In conclusione direi che Troisi è un comico gentile ma soprattutto concreto. Non è un intellettuale, è un attore e pensatore estremamente intelligente e sensibile nei confronti della realtà circostante. La sua sensibilità si muove con il mutare della società, al punto che non giunge mai ad una conclusione, il suo pensiero e il suo modo di raccontarlo cambia continuamente i base alla realtà. Mescola continuamente il miracolo cattolico con la magia e il misticismo, non solo perché è una caratteristica della cultura partenopea, ma perché è qualcosa in cui lui si identifica e che non riesce mai ad abbandonare.

Il tema religioso dal suo punto di vista è qualcosa che condiziona profondamente il comportamento umano, perché è un fatto culturale; inoltre, sembra dirci che, nonostante tu possa emanciparti, rimarrai sempre legato a quella cultura che ti ha cresciuto, così come è successo a lui.

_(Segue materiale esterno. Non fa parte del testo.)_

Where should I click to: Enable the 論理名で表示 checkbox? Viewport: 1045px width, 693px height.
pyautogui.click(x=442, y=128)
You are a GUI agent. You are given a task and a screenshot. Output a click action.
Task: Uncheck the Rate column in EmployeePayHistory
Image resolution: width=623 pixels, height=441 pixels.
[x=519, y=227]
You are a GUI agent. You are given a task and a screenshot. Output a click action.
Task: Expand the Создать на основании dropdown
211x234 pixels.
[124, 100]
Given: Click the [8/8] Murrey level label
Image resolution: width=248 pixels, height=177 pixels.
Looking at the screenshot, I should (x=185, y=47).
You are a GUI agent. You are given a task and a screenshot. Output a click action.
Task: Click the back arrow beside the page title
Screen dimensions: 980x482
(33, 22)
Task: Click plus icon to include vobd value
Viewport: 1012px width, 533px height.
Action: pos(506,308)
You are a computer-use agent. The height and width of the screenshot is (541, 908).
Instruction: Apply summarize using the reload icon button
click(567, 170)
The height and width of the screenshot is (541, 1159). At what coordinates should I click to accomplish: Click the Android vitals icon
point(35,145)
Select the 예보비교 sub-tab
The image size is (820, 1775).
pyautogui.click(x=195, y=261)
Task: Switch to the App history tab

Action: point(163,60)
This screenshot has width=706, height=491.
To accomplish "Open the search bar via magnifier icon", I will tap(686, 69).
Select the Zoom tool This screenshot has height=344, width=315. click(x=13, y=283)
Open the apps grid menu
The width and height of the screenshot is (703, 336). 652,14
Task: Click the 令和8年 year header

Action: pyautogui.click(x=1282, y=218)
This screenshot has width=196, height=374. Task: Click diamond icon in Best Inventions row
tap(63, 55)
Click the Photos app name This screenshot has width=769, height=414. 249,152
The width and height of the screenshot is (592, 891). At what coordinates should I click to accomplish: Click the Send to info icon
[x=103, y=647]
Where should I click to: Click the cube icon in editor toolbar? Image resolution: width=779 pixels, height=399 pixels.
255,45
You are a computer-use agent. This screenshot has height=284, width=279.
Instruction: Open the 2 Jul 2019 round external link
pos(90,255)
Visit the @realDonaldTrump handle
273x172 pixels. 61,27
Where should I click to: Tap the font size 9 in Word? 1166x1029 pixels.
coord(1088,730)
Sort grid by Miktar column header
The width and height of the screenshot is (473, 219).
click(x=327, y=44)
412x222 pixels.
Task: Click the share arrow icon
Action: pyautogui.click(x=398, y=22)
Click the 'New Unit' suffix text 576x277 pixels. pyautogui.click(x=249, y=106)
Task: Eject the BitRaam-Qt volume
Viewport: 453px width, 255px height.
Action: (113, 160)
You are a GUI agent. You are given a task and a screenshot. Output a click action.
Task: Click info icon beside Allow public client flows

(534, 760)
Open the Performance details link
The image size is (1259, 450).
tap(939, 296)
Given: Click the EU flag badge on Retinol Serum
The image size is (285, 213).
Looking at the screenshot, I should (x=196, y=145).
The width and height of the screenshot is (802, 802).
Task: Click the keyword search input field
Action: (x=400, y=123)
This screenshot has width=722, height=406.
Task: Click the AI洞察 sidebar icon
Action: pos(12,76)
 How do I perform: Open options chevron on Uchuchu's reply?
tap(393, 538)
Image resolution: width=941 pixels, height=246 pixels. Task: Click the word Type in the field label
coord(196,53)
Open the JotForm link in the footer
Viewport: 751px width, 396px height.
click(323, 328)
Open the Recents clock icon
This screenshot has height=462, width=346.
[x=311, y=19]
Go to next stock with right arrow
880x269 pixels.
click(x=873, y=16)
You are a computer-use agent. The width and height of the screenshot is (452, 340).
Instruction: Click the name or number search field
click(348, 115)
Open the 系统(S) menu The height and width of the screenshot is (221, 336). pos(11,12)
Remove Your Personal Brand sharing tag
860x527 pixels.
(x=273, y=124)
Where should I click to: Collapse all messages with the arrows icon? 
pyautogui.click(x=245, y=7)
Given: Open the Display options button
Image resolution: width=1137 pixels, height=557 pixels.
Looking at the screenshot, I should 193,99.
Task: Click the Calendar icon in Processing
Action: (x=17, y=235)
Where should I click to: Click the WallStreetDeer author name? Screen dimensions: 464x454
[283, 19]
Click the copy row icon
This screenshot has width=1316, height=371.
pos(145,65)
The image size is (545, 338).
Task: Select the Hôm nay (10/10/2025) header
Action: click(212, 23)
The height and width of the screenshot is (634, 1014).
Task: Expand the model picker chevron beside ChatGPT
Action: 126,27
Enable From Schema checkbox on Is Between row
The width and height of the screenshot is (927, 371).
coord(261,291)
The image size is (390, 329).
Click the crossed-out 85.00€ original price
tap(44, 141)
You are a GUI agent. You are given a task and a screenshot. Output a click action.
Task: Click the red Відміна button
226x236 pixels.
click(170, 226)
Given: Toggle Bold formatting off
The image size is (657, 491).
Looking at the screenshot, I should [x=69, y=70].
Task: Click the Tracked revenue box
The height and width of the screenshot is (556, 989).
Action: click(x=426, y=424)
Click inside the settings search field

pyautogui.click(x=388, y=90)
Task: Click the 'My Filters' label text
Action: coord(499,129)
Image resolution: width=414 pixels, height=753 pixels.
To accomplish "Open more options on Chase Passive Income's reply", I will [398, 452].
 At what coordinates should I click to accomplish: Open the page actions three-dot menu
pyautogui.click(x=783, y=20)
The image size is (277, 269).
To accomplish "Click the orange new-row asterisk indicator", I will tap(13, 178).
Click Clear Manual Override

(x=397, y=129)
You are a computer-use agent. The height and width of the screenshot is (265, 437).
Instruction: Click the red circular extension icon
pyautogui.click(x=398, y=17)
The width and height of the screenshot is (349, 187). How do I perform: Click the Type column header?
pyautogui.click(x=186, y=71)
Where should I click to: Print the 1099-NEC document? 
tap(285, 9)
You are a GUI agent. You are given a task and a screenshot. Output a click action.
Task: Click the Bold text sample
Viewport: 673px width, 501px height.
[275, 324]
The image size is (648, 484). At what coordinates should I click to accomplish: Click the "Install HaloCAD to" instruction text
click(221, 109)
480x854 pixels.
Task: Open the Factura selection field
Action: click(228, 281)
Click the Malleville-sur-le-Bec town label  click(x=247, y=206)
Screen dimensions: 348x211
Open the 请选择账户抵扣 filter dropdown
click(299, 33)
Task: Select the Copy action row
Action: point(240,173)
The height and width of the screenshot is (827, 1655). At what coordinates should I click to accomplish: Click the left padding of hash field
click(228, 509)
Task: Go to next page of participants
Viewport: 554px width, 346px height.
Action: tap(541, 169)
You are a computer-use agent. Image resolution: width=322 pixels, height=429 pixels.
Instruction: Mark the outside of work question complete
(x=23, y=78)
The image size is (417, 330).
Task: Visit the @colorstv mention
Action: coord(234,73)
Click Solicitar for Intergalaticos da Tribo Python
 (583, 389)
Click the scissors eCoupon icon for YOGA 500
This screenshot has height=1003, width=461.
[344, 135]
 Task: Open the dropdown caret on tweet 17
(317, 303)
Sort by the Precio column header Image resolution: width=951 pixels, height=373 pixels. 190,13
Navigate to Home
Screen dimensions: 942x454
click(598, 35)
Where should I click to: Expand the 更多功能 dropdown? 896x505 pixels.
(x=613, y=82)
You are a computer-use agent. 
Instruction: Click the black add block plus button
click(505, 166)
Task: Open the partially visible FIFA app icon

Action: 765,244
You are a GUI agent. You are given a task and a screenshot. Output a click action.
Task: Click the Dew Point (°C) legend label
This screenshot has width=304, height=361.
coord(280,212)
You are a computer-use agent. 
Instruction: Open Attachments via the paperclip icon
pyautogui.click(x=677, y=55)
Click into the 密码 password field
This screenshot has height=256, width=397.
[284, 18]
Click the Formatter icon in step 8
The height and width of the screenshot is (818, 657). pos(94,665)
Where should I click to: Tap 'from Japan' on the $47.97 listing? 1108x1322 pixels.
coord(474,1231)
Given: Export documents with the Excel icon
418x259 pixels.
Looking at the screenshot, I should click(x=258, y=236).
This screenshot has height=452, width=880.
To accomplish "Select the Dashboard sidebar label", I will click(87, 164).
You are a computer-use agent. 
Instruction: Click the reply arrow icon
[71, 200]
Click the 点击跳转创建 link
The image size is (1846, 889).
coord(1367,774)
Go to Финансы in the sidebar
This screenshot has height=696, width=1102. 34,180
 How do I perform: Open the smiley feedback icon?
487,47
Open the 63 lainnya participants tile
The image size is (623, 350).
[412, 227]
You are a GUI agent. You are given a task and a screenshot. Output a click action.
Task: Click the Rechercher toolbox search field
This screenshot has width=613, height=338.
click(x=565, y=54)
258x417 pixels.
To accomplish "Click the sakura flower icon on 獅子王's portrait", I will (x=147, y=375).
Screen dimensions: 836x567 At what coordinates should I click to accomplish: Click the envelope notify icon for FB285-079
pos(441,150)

Nel corso degli anni si vede che Troisi pone sempre più in un angolo questo tema, anche perché la società muta e si apre ad altre visioni che vedrebbero una sua critica alla religione come qualcosa di superato, ma la mia domanda è: se Troisi fosse ancora vivo, come descriverebbe il rapporto che noi italiani abbiamo con la nostra cultura cattolica? Sarebbe inadatto parlarne? Ne parlerebbe ancora come prima? Oppure ne parlerebbe riprendendo quei temi sociali che ancora creano contrasto nell’opinione pubblica come l’aborto e l’omosessualità?

Forse, se consideriamo i temi della sua prima rappresentazione teatrale all’oratorio Sant’Anna, non si farebbe sfuggire l’occasione di dire come vede comportarsi il nostro popolo e chissà forse riuscirebbe a farci riflettere molto di più di tanti intellettuali.